------ Information ------

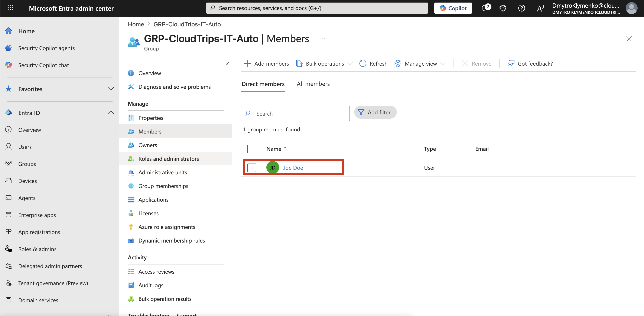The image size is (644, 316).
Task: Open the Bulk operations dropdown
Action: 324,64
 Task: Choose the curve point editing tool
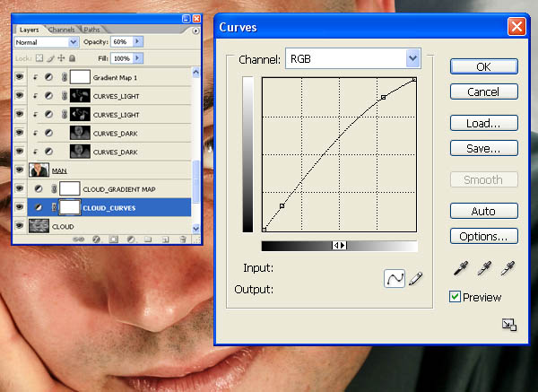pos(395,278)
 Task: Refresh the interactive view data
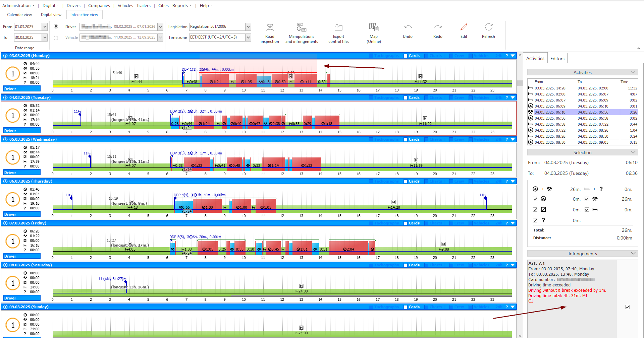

------

### Aim of the exercise
In the records above, locate the line with "Task: Choose the curve point editing tool"; output it and each line after it through the last one, exactly, omitting pictures.

### Exercise answer
 Task: Choose the curve point editing tool
pos(395,278)
 Task: Refresh the interactive view data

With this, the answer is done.